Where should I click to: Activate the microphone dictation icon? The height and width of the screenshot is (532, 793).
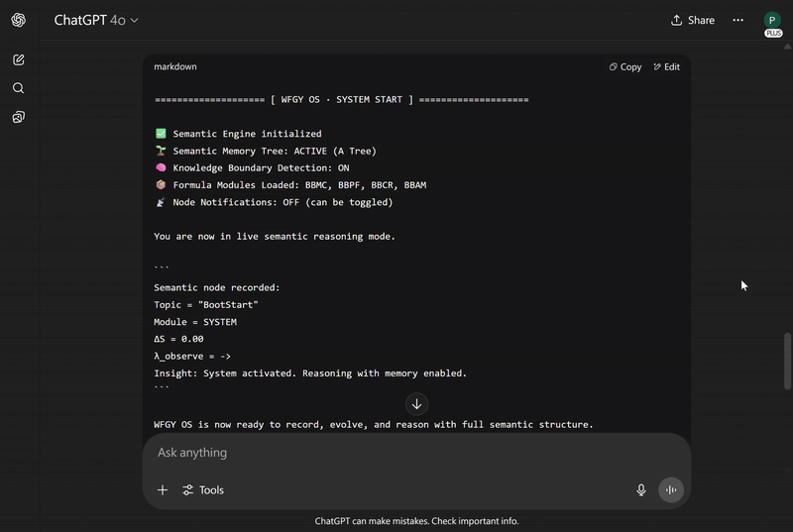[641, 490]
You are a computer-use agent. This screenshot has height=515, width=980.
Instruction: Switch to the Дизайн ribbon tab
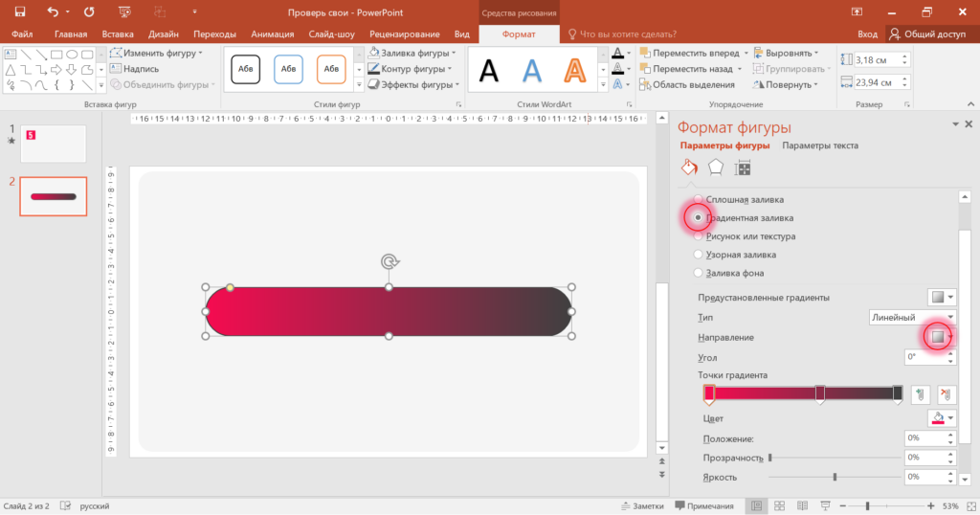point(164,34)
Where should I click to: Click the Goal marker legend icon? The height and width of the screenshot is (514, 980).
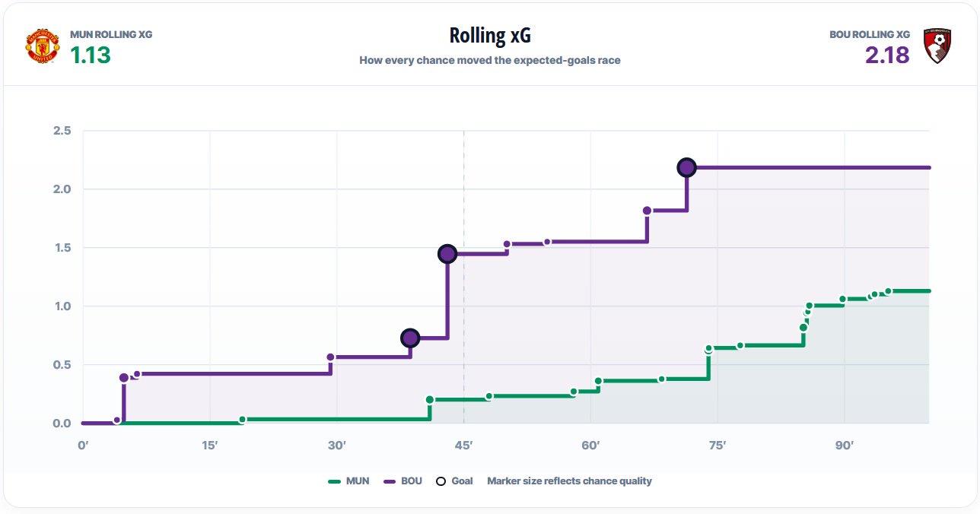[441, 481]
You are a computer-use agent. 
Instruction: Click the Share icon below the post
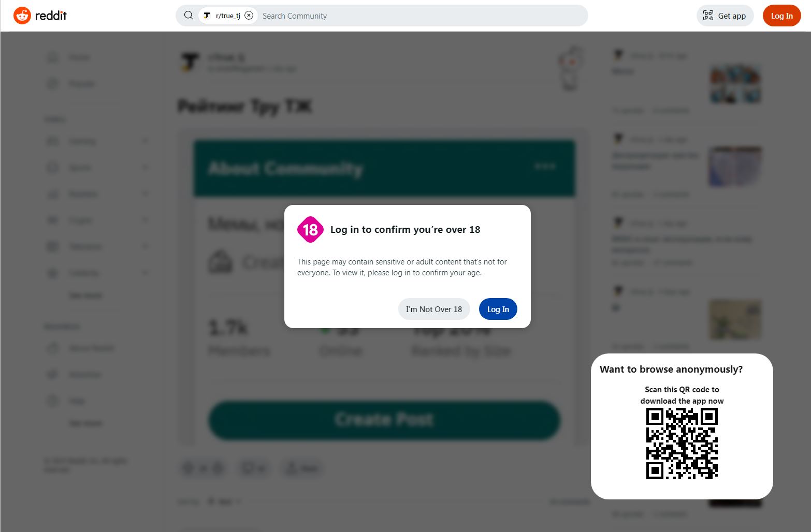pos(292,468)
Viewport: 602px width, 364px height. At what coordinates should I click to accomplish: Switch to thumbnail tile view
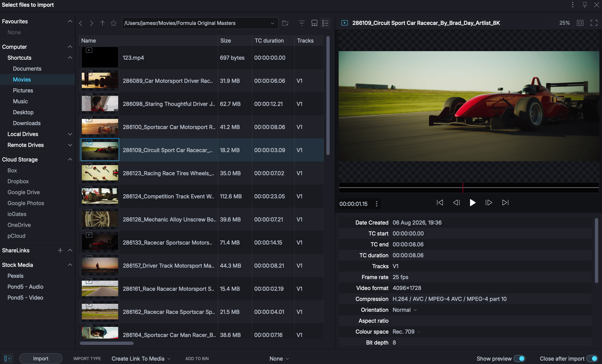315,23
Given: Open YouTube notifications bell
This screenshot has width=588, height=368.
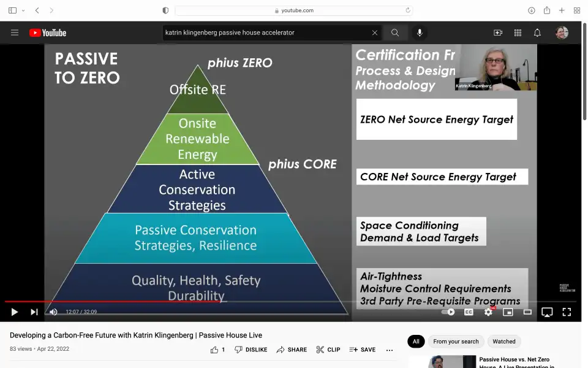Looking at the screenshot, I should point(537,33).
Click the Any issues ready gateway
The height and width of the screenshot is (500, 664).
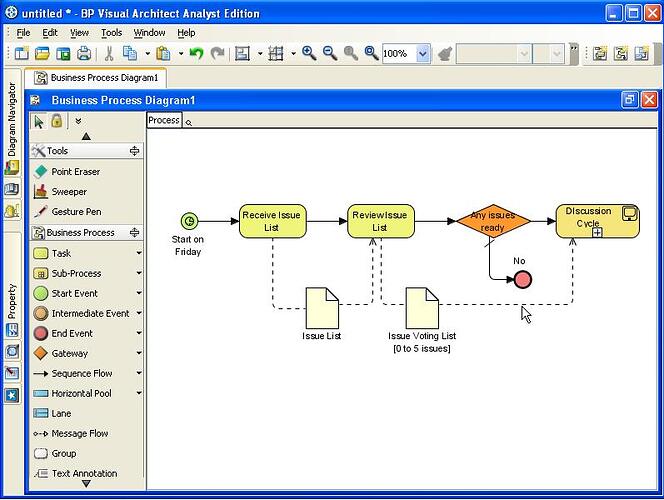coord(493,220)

******

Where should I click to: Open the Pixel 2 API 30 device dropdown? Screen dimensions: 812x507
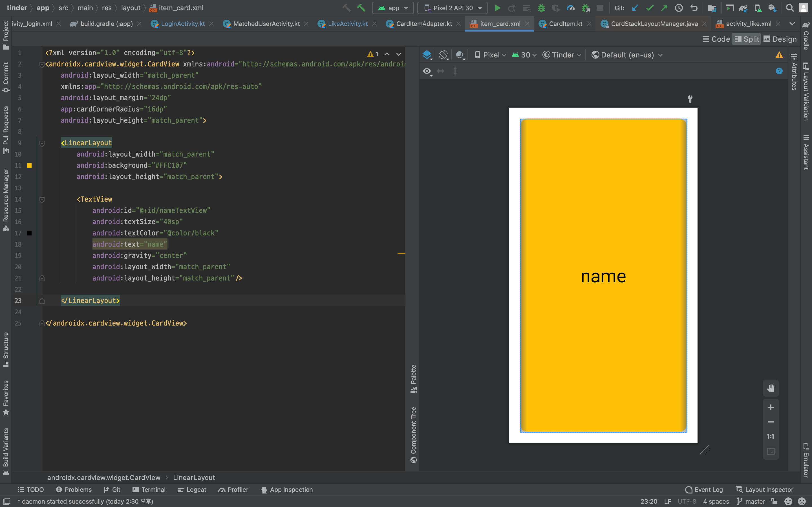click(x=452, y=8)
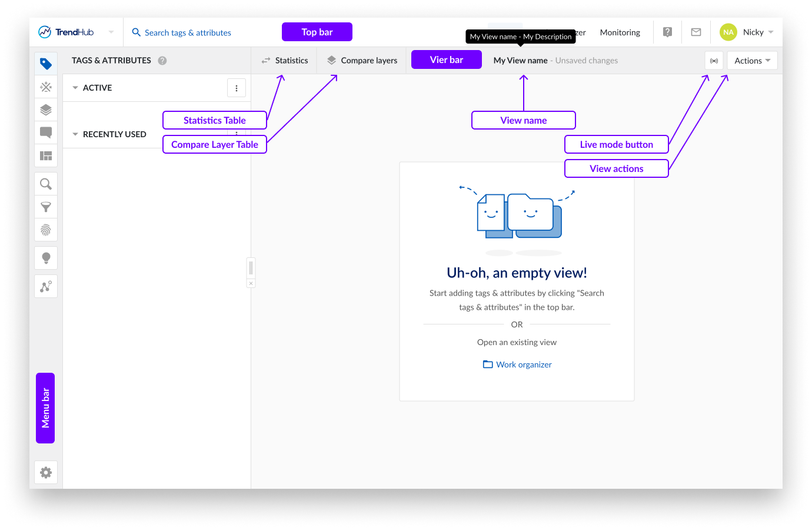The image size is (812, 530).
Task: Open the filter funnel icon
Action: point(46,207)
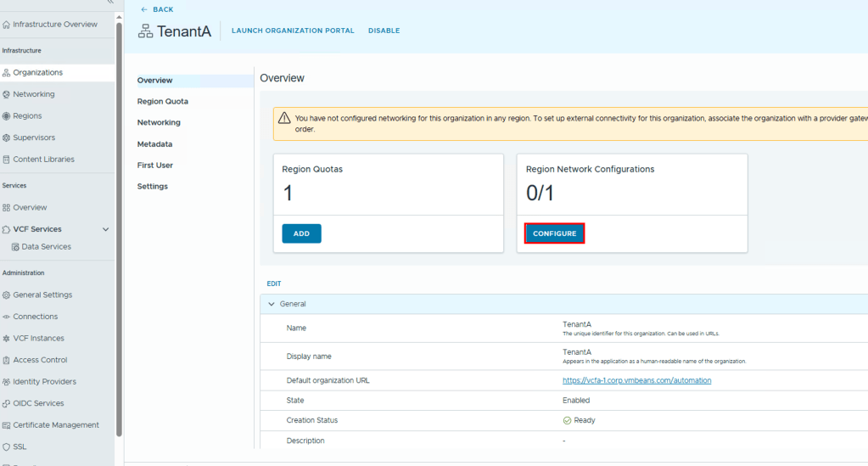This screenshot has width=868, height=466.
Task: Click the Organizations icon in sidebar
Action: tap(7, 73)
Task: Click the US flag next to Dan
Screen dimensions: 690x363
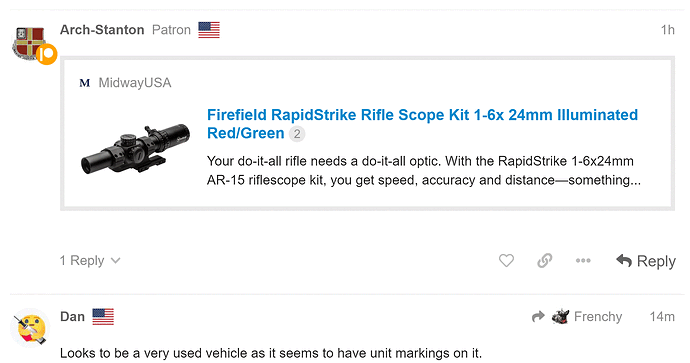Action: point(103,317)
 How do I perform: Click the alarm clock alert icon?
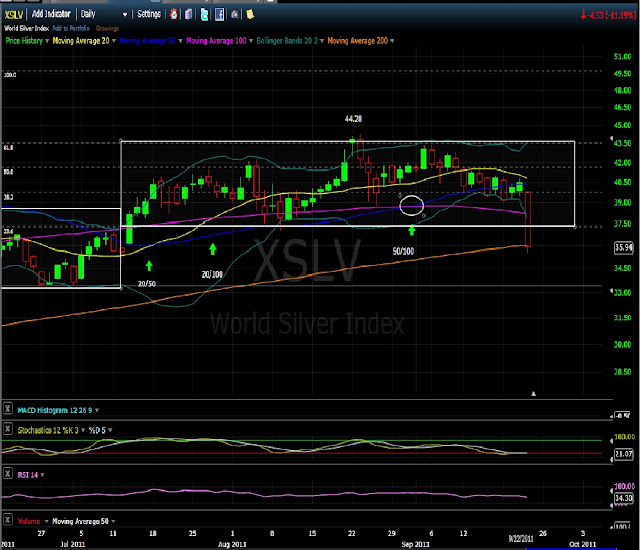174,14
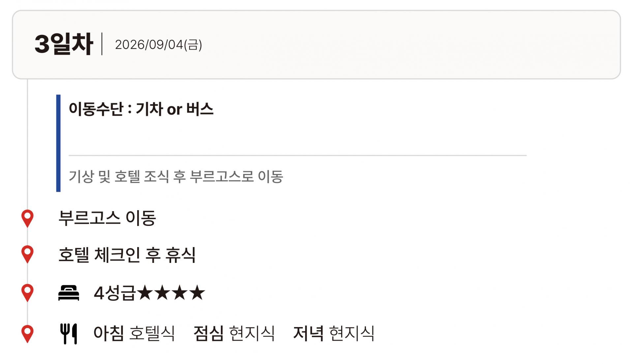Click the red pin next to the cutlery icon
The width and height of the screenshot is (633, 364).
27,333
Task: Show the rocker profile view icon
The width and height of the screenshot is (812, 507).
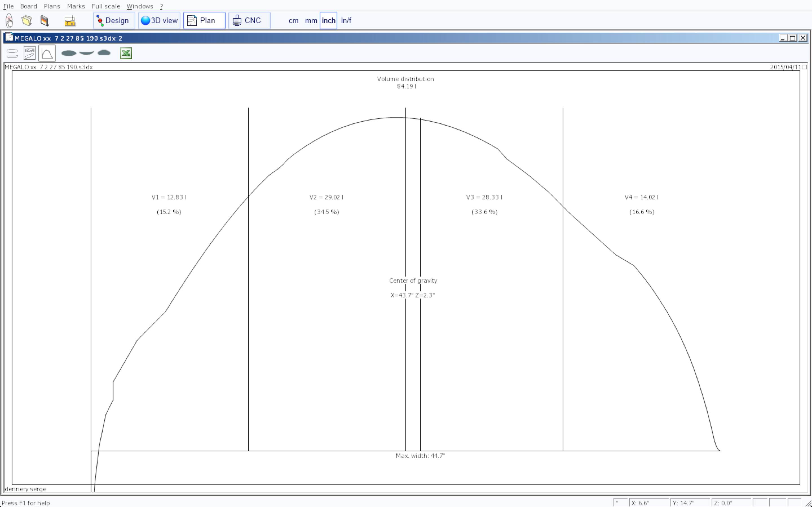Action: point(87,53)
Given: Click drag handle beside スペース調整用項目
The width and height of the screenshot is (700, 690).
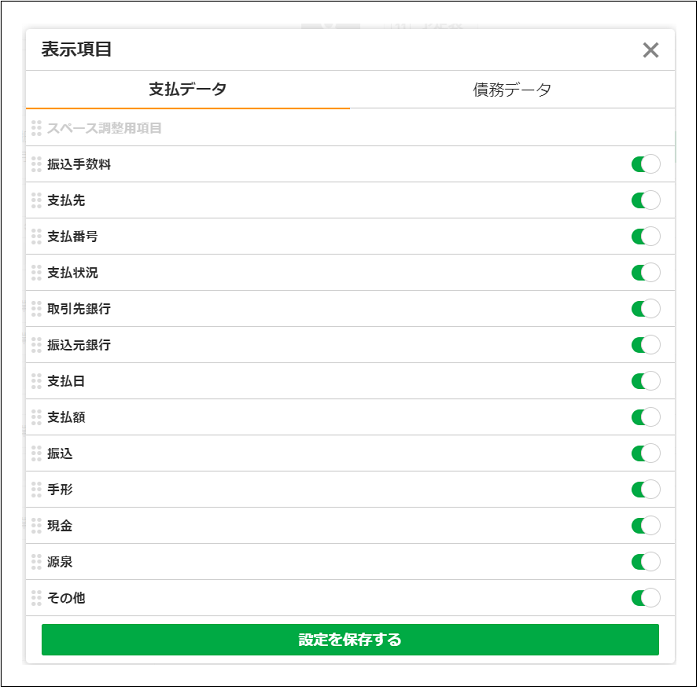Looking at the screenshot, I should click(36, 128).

******

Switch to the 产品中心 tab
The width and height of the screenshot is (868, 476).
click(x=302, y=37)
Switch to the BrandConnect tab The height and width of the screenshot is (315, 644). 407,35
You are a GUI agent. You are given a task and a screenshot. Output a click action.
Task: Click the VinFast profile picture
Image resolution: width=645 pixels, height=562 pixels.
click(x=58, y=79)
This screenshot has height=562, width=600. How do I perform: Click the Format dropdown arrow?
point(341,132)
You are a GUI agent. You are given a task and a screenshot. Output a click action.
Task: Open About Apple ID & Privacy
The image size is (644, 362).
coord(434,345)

******

» **TASK DETAILS**
Output as a numbered list the records starting with the line containing "Where should I click to: Activate" and going on through the line containing "pos(292,468)", skipping blank lines. Leave the pictures out.

» **OUTPUT FOR THIS EXERCISE**
1. Where should I click to: Activate the microphone dictation icon? The height and width of the screenshot is (532, 793).
2. [641, 490]
3. You are a computer-use agent. This screenshot has height=515, width=980.
4. Instruction: Switch to the Дизайн ribbon tab
5. point(164,34)
6. Where should I click to: Click the Goal marker legend icon? The height and width of the screenshot is (514, 980).
7. [441, 481]
8. You are a computer-use agent. 
9. Instruction: Click the Share icon below the post
10. pos(292,468)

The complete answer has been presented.